Kejagung menegaskan bahwa tindakan tersebut tidak diperbolehkan dan menimbulkan dugaan kerugian negara yang masih dalam proses perhitungan.
Tujuh Tersangka dalam Kasus Korupsi BBM
Dalam kasus ini, Kejagung telah menetapkan tujuh tersangka, termasuk empat petinggi anak usaha atau subholding PT Pertamina dan tiga broker.
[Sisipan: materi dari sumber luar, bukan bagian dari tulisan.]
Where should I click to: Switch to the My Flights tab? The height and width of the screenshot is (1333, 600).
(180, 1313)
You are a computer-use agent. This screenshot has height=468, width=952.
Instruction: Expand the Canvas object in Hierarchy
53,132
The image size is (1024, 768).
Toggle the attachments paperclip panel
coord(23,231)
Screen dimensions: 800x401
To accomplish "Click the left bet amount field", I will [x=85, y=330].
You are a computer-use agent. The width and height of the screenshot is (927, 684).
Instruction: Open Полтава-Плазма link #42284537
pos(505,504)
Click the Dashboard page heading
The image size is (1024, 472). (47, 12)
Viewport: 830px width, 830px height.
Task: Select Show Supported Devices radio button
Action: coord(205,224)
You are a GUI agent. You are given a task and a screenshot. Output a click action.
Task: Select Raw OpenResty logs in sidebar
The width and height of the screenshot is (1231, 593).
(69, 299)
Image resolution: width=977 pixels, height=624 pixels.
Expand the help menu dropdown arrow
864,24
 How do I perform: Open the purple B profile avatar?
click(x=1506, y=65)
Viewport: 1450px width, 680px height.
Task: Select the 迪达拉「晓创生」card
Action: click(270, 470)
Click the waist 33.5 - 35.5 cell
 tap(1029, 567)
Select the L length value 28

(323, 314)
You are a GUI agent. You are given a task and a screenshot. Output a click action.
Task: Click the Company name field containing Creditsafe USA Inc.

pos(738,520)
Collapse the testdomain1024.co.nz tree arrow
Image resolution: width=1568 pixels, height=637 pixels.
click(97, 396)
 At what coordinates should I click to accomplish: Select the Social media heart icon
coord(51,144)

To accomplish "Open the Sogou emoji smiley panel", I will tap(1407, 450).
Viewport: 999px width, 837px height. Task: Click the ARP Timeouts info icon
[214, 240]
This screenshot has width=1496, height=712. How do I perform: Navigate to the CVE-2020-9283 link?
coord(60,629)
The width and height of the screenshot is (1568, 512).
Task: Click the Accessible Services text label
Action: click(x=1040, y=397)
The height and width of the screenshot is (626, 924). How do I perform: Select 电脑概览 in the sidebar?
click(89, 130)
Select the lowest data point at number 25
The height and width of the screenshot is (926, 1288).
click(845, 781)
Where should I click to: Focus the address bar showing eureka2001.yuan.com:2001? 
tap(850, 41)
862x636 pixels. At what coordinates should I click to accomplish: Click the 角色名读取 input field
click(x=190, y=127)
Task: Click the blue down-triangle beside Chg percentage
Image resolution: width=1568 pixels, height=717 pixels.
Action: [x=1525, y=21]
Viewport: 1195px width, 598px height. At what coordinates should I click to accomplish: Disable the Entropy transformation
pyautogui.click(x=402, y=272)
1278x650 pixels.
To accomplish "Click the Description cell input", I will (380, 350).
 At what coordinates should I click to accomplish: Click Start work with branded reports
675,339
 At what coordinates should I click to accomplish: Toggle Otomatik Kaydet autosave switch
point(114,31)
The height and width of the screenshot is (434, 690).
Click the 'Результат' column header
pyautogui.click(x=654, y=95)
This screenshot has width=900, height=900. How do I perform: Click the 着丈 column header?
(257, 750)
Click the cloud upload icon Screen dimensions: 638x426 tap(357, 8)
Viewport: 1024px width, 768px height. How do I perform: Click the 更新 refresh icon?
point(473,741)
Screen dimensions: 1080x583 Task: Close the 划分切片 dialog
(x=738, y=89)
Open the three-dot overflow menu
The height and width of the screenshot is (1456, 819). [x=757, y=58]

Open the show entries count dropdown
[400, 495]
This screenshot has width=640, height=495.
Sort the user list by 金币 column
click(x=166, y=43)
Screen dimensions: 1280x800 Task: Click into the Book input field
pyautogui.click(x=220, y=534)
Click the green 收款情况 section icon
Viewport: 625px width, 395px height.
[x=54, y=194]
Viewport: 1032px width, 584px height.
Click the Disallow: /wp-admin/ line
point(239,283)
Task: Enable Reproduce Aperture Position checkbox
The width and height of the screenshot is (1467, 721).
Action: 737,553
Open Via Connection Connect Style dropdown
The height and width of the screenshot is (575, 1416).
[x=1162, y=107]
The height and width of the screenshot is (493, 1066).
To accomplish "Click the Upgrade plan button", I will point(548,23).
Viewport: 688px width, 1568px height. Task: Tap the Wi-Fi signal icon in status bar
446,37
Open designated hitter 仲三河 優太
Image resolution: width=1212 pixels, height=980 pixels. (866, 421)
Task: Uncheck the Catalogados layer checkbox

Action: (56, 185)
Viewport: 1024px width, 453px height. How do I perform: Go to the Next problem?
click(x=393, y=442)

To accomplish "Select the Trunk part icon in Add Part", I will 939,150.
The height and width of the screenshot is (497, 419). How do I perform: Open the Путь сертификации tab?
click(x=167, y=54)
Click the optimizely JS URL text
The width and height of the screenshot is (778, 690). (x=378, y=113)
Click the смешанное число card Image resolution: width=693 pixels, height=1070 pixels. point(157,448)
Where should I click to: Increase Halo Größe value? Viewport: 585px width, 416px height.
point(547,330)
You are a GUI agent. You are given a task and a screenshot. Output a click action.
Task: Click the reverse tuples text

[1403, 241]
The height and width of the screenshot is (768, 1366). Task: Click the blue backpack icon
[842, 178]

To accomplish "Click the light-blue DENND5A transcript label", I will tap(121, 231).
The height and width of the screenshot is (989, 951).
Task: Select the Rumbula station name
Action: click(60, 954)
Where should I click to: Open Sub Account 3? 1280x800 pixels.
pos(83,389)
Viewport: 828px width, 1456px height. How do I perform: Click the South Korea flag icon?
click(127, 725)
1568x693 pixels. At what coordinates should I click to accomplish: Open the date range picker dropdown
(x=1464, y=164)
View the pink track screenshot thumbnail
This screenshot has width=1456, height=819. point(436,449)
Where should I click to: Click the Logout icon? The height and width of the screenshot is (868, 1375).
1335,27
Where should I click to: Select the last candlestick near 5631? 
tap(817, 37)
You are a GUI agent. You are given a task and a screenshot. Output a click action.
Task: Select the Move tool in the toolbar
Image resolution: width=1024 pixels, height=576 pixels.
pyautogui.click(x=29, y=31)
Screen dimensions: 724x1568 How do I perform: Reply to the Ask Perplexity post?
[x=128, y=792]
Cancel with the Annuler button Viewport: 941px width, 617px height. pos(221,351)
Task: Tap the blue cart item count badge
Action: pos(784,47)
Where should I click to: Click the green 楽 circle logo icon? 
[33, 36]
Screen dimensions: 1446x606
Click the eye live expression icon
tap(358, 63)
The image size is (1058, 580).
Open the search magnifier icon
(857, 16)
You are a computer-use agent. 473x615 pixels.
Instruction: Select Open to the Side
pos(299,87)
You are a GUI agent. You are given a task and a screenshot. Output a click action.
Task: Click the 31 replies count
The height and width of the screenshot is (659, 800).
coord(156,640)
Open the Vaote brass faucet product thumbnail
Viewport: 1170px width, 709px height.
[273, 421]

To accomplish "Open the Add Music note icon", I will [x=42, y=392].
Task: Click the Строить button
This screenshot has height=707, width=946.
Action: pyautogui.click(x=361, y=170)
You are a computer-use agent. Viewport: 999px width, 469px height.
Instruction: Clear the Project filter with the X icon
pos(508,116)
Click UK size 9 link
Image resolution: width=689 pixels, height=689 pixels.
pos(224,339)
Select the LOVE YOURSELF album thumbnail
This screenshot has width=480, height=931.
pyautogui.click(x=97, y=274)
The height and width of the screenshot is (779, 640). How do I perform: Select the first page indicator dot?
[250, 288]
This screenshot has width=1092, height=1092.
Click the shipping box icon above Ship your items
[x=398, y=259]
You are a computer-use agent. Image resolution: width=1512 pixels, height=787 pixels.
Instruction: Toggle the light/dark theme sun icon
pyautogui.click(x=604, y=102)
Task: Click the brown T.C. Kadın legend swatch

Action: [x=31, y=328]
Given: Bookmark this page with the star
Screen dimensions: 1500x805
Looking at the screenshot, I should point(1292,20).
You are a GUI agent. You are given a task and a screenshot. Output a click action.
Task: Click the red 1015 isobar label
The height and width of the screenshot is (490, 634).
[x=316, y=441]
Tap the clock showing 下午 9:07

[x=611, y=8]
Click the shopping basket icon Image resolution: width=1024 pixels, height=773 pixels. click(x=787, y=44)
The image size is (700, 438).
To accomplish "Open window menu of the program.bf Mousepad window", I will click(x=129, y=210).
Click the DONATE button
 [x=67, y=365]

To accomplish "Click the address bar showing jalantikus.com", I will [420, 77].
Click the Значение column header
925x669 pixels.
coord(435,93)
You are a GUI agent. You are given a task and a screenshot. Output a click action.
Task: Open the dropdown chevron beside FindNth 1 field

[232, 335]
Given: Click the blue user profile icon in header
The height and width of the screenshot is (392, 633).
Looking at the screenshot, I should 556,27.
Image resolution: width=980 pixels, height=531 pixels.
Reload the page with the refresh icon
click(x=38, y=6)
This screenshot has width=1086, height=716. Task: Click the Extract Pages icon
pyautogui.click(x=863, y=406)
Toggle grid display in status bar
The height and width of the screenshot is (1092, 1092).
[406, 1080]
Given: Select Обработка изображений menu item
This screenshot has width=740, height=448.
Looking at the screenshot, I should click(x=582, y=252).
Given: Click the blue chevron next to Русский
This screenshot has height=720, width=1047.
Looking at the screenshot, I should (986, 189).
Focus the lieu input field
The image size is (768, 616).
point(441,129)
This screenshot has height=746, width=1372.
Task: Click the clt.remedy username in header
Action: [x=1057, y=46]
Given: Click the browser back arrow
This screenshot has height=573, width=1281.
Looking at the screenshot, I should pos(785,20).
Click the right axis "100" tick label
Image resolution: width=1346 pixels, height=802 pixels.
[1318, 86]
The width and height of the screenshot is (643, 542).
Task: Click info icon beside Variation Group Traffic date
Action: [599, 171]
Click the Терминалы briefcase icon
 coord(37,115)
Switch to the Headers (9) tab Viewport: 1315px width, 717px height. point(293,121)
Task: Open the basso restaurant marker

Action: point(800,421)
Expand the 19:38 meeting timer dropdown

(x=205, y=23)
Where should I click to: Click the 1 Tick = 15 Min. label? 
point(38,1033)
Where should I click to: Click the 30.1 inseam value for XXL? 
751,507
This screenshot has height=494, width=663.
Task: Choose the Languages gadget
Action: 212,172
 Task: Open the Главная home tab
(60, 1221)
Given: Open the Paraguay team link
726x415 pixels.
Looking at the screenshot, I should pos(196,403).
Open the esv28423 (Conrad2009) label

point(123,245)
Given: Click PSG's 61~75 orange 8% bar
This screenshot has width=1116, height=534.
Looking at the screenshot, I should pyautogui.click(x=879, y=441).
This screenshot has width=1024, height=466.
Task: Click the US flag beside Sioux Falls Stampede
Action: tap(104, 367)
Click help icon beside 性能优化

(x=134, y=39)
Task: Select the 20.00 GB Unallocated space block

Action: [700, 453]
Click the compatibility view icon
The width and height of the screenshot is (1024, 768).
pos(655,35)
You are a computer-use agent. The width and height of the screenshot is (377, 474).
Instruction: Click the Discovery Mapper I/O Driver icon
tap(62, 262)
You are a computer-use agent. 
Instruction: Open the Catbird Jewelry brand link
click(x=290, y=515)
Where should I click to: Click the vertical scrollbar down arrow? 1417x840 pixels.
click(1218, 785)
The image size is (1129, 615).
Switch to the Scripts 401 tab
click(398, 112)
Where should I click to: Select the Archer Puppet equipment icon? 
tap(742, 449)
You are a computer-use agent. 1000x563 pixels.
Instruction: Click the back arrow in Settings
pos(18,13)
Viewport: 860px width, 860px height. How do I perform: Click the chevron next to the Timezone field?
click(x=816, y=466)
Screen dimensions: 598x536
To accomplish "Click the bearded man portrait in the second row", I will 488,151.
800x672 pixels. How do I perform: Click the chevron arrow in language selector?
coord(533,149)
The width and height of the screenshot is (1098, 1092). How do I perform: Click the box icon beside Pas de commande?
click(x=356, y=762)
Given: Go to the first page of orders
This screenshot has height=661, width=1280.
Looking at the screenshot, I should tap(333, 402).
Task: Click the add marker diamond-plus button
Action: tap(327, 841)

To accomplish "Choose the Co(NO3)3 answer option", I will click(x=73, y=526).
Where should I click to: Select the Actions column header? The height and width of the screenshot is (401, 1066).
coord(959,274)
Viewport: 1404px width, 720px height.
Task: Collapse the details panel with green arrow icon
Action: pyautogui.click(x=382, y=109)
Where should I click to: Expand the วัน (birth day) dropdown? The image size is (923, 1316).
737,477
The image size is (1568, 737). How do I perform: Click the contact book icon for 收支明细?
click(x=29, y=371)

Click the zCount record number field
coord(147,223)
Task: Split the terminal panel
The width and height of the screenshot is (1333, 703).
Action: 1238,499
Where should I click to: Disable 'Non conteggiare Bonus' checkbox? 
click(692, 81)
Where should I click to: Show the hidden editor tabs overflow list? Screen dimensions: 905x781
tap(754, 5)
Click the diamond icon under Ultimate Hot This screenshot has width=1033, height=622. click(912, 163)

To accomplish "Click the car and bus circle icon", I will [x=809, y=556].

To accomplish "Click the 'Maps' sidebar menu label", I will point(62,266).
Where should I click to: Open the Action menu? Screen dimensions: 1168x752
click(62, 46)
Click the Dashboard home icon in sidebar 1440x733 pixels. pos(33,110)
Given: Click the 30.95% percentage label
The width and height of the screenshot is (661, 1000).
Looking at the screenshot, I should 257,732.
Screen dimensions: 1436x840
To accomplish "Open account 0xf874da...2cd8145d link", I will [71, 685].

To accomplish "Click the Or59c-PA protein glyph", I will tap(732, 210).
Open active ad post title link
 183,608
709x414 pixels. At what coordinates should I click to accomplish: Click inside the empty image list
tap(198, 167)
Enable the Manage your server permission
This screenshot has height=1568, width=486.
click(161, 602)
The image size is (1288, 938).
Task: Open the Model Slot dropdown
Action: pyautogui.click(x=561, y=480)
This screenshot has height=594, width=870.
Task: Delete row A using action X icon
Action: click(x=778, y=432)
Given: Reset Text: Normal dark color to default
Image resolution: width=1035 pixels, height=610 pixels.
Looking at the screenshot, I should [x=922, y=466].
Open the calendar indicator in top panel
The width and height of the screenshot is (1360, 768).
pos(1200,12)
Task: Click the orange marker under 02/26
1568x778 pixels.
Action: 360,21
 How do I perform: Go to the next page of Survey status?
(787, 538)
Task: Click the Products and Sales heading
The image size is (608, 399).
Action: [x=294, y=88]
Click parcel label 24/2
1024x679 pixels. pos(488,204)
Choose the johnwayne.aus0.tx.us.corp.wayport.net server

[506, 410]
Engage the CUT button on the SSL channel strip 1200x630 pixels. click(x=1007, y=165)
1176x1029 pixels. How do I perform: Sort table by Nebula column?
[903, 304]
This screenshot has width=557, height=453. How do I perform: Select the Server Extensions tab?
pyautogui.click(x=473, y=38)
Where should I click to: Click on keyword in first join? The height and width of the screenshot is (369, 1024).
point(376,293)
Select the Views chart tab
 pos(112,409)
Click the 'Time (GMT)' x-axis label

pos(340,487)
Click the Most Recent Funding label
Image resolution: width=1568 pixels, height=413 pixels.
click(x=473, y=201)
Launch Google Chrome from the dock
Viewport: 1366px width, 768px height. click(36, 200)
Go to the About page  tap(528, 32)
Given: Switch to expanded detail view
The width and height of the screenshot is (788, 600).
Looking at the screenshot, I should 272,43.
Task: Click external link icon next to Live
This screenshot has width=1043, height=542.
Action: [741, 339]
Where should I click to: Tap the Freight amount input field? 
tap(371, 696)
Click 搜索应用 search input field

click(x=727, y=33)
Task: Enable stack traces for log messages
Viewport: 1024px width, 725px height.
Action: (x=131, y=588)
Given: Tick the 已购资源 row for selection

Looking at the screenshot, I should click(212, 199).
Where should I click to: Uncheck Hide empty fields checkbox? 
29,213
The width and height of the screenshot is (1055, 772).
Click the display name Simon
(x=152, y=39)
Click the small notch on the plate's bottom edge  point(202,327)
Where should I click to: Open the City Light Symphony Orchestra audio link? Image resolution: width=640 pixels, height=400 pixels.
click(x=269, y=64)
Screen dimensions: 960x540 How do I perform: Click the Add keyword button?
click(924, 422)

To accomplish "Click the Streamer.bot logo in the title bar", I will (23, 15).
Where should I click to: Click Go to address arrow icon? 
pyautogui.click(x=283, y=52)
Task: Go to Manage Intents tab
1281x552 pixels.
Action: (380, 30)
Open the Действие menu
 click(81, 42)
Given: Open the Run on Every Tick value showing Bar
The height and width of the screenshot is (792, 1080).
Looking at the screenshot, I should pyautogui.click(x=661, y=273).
Empat Pejabat Pertamina yang Jadi Tersangka:
- Riva Siahaan (RS) – Direktur Utama PT Pertamina Patra Niaga
- Yoki Firnandi (YF) – Direktur Utama PT Pertamina International Shipping
- Sani Dinar Saifuddin (SDS) – Direktur Feedstock and Product Optimization PT Kilang Pertamina Internasional
- Agus Purwono (AP) – VP Feedstock Management PT Kilang Pertamina Internasional
Tiga Broker yang Jadi Tersangka:
- MKAR – Beneficial owner PT Navigator Khatulistiwa
- DW – Komisaris PT Navigator Khatulistiwa sekaligus Komisaris PT Jenggala Maritim
- GRJ – Komisaris PT Jenggala Maritim dan Direktur Utama PT Orbit Terminal Merak
Kejagung memastikan bahwa kasus ini akan terus dikembangkan guna mengungkap pihak lain yang terlibat dan potensi kerugian negara akibat praktik ilegal ini.(CC-01)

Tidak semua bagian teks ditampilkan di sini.